Lokpal cannot wipe out corruption completely: Hegde

Lokpal cannot wipe out corruption completely: Hegde

"Let me be very frank. You can't eradicate corruption. Corruption is not born yesterday, last year, last century... Corruption was born with the birth of civilisation itself. Go through any scripture you will know corruption was there," he told a local television channel here.

Hegde said, an institution like Lokpal could be created which could curb the growth of corruption and clean corruption to a certain extent. "Suppose, we are able to contain it up to 60 to 70 (per cent), I think economically, we would be very strong."

The moot question, whether one Lokpal can abolish corruption or contain corruption, is an argument of cynicism. "Even if we have a strong door, robbery can still take place. Does it mean we will have no door at all," he asked.

"An institution which is there to fight corruption will certainly create fear among the people who are not yet corrupt but likely to become corrupt," Hegde said.
If available institutions brought the culprits to book and judicial institutions immediately held trial and punished, it would work wonders.

"Both these systems will bring the corruption down by at least 50 per cent. Fifty per cent is a huge amount," he said.

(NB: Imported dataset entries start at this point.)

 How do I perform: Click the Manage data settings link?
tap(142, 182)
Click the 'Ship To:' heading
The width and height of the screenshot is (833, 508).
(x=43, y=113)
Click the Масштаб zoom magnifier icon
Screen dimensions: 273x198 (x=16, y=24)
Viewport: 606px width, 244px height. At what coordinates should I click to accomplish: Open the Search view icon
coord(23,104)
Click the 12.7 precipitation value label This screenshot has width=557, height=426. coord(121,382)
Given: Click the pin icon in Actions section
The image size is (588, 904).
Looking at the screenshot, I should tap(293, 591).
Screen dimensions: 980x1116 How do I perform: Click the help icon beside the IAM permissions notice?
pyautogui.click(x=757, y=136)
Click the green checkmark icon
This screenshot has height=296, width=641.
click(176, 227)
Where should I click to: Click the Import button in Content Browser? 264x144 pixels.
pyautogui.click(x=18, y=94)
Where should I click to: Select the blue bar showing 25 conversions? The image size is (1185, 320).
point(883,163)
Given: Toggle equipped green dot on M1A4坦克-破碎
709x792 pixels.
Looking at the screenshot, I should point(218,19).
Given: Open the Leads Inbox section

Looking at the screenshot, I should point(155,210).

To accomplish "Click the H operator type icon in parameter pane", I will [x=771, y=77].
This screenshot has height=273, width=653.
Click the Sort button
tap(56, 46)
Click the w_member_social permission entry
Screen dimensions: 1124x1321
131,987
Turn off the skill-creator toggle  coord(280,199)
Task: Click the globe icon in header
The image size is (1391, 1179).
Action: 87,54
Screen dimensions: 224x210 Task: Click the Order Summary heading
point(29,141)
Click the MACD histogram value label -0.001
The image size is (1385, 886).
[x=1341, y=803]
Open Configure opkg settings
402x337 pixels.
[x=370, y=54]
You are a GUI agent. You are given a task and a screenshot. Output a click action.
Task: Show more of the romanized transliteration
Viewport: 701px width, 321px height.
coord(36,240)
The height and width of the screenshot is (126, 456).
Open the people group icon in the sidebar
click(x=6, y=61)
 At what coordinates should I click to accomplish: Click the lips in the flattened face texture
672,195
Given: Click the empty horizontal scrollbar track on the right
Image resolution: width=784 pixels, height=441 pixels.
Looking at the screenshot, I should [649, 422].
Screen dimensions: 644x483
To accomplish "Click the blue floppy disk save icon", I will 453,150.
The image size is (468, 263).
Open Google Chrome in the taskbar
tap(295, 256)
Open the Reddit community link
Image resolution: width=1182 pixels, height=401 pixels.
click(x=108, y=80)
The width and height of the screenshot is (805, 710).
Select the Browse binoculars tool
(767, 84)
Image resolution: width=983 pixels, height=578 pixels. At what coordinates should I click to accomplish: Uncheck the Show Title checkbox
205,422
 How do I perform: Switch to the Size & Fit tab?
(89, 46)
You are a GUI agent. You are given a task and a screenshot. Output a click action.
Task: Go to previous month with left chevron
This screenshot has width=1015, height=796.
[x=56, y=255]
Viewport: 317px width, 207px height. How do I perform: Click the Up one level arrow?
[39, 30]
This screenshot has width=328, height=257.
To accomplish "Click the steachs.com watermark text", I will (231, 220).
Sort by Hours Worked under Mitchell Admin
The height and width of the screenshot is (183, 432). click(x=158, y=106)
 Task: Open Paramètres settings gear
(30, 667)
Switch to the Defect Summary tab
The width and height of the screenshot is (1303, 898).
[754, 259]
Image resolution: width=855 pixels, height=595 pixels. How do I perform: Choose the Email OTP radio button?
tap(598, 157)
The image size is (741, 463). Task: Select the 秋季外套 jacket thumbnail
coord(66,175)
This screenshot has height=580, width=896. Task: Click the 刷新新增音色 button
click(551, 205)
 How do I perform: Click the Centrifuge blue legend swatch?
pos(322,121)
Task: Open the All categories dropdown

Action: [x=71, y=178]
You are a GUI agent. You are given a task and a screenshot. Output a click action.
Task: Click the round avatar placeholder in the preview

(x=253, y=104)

Replying to a question on the government assurance that a strong Lokpal Bill would be brought in Parliament, Hegde said people wanted a Jan Lokpal but the question remained to be seen how far it was going to be effective.

"One thing was certain that for 44 years they did not bring a Lokpal Bill and did not create a Lokpal institution. Now, that will come and that institution will be built," he said.

"People want this. Otherwise, there will be a revolution in the country," Hegde added.

However, Hegde said, he did not think the government would bring a strong Lokpal Bill. "Against whom they will operate? Bill is against them, the Parliament members, the ministers, the bureaucrats... It will not be against you, me. You get to understand now, when somebody is going to make it (the Bill) tight, then how tight it will be," he said in a lighter vein.

On suggestions by Congress leaders that Lokpal would be a constitutional body, Hegde said though it was a good idea, "it is absolutely unnecessary".

"If you want a constitutional body, you have to get two-third majority in Parliament which nobody as of today has," he said.

Hegde also did not see any wrong in formulation of a law to right to recall or reject a member in the elections.

Allaying apprehensions that India would disintegrate if such type of a law was formulated, the former Karnataka Lokyakta asked yesterday, "why India will disintegrate? Merely because you have right to recall a candidate?"

The chief election commissioners (CEC) himself had said there were countries which have law to recall. "Why is it not feasible in India?", Hegde asked.